— START Records for the task —

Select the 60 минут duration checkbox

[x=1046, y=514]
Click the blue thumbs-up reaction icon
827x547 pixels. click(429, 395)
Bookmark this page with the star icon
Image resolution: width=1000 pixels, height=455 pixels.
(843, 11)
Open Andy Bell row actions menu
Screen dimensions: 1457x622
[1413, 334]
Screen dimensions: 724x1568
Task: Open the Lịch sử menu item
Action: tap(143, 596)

— END Records for the task —

| Your goal |
Can you render everything from the line containing "[x=1046, y=514]" through the last of the rows above, both ends included, as a JSON list of strings with one string per line and no blank lines?

| Solution for this task |
[
  "[x=1046, y=514]",
  "Click the blue thumbs-up reaction icon",
  "827x547 pixels. click(429, 395)",
  "Bookmark this page with the star icon",
  "Image resolution: width=1000 pixels, height=455 pixels.",
  "(843, 11)",
  "Open Andy Bell row actions menu",
  "Screen dimensions: 1457x622",
  "[1413, 334]",
  "Screen dimensions: 724x1568",
  "Task: Open the Lịch sử menu item",
  "Action: tap(143, 596)"
]